The Role of the Nutrient Sensor CodY in Regulating Nuclease Production and Extracellular DNA Metabolism in Staphylococcus Aureus
Mlynek, Kevin D
Brinsmade, Shaun R
As an opportunistic pathogen, Staphylococcus aureus is a leading cause of skin and soft tissue infections. The success of S. aureus as a pathogen stems from its ability to produce a plethora of virulence factors that aid in nutrient acquisition and host immune evasion as well as adhesion and biofilm formation. Previous studies have shown that the global transcriptional regulator CodY integrates nutrient availability with the regulation of nearly all virulence genes in S. aureus, including those required for immune evasion and biofilm development. Furthermore, a growing body of literature suggests that extracellular DNA (eDNA) is a critical factor in biofilm development as eDNA both acts as a scaffold for biofilms and can be degraded to aid in the evasion of the host immune response during infection. The primary focus of my dissertation research has been to understand how the CodY protein integrates the nutritional status of the cell into eDNA utilization.
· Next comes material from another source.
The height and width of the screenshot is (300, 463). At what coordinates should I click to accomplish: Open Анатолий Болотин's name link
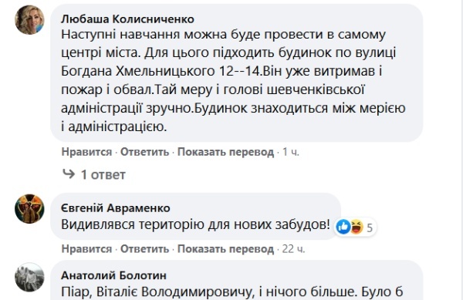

My thesis provides two lines of evidence that CodY governs eDNA utilization as I discovered: (i) a novel regulatory pathway by which CodY regulates the production of secreted nuclease via the S. aureus exo-protein secretion system (Sae TCS) and (ii) that CodY mutants produce an eDNA dependent biofilm by using the secreted polysaccharide PIA as a molecular sponge. My dissertation work reveals a complex regulatory network where both intracellular and environmental signals are integrated through CodY to control pathogenesis in the human pathogen S. aureus.